## Written task
Count the lines of the records below that contain the word "width". Reply with the number only.

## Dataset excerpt
+++
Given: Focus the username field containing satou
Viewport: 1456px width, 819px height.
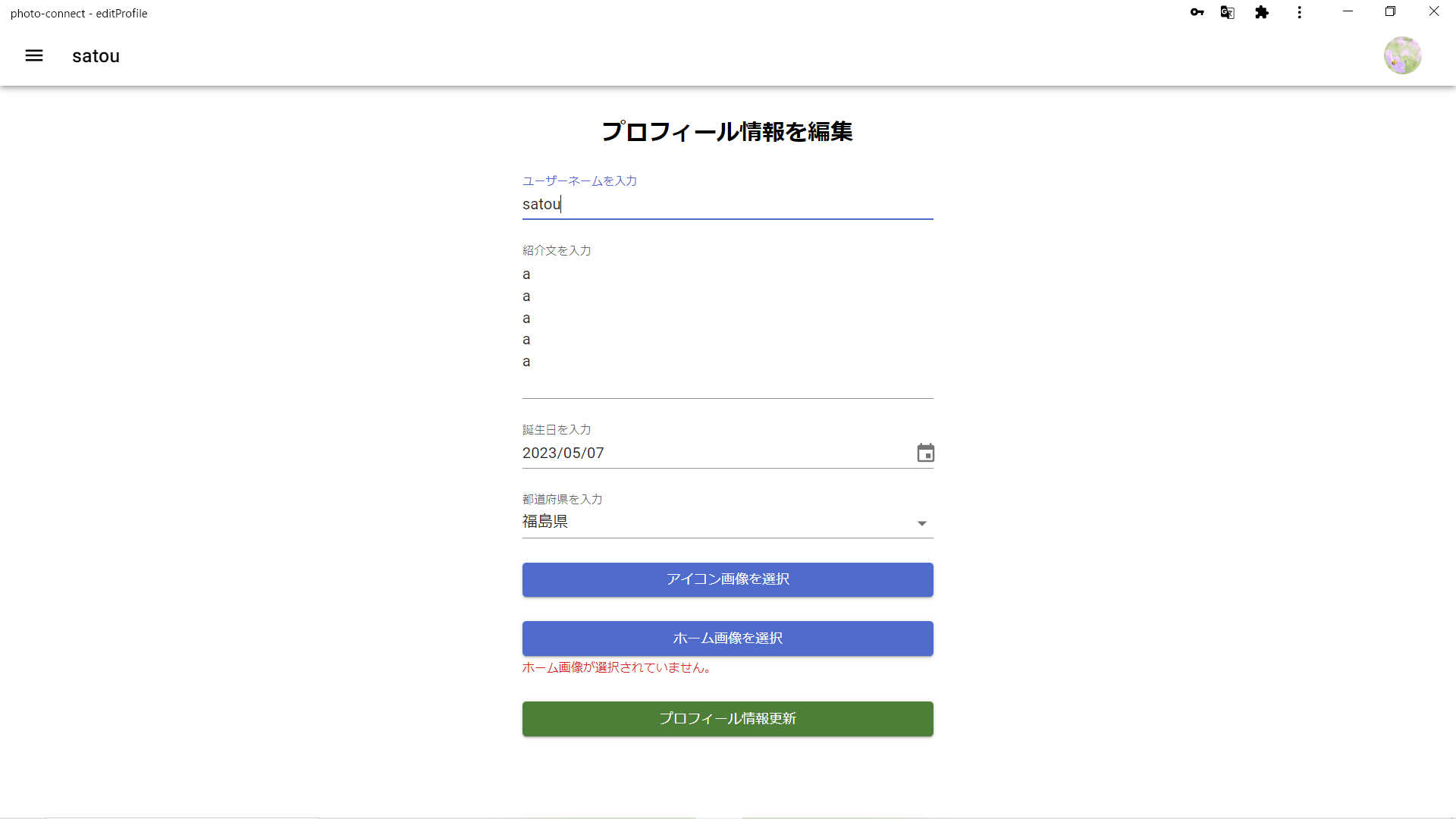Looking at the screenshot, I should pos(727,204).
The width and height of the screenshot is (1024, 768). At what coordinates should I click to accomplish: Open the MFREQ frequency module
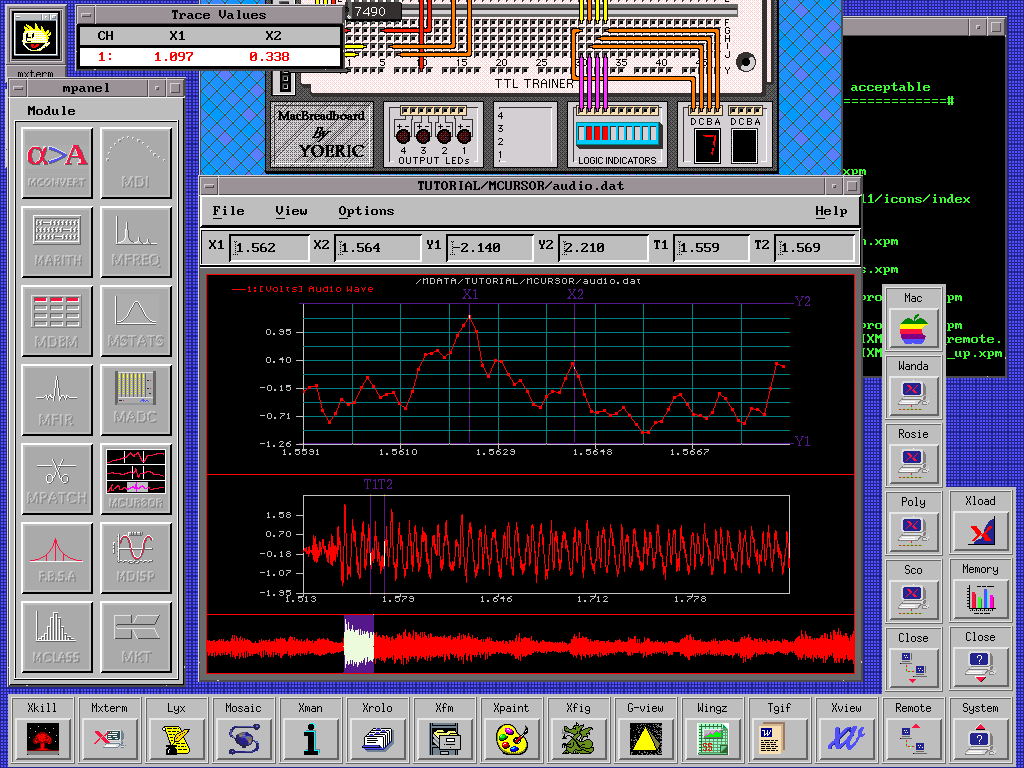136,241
+++
## Reply to the exercise
2